(Data records begins)

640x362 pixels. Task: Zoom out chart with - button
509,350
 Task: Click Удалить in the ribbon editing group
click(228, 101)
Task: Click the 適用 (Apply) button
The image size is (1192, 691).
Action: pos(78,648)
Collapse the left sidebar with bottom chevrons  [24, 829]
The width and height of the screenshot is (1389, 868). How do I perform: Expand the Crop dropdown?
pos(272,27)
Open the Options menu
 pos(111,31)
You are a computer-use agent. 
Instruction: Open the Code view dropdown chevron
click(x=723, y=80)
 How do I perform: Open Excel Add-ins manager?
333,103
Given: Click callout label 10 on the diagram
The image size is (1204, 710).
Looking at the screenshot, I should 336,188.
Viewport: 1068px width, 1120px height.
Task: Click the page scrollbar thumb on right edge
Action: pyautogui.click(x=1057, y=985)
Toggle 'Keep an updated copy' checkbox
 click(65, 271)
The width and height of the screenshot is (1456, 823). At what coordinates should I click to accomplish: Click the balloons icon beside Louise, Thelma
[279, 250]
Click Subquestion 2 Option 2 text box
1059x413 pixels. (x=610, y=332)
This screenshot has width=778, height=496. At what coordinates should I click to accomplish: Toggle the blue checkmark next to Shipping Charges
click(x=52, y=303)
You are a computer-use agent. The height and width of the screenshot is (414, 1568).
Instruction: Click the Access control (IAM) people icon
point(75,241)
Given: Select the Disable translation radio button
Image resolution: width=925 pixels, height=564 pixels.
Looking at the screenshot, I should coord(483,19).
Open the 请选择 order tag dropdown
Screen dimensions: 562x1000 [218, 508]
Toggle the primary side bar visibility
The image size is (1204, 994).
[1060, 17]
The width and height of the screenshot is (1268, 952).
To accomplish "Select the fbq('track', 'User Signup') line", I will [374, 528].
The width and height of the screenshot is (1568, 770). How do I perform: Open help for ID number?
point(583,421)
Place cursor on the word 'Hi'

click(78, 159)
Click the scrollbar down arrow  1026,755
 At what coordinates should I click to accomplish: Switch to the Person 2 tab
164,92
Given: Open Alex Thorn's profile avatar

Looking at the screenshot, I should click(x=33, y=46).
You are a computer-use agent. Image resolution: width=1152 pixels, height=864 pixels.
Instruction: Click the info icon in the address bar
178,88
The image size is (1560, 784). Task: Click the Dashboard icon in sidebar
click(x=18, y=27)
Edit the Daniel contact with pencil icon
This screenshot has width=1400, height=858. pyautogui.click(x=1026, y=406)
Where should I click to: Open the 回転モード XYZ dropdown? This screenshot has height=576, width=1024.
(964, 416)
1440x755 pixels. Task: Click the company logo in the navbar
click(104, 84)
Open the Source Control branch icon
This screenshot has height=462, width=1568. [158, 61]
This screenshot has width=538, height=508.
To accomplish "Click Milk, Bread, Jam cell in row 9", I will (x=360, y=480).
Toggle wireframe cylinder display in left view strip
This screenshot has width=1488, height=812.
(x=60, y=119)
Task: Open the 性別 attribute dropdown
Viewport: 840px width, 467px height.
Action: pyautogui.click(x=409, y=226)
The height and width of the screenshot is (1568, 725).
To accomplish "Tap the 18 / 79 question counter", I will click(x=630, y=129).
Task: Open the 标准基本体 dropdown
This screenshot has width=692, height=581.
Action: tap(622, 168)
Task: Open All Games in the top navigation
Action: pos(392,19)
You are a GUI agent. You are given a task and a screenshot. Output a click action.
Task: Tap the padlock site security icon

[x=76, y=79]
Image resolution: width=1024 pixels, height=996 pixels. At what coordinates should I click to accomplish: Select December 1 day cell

(Data records ends)

Task prompt:
What lines in the material above hold the word "agent"? Pull them out.

Response below:
You are a computer-use agent. 
You are a computer-use agent. The height and width of the screenshot is (414, 1568).
You are a computer-use agent. Image resolution: width=1152 pixels, height=864 pixels.
You are a GUI agent. You are given a task and a screenshot. Output a click action.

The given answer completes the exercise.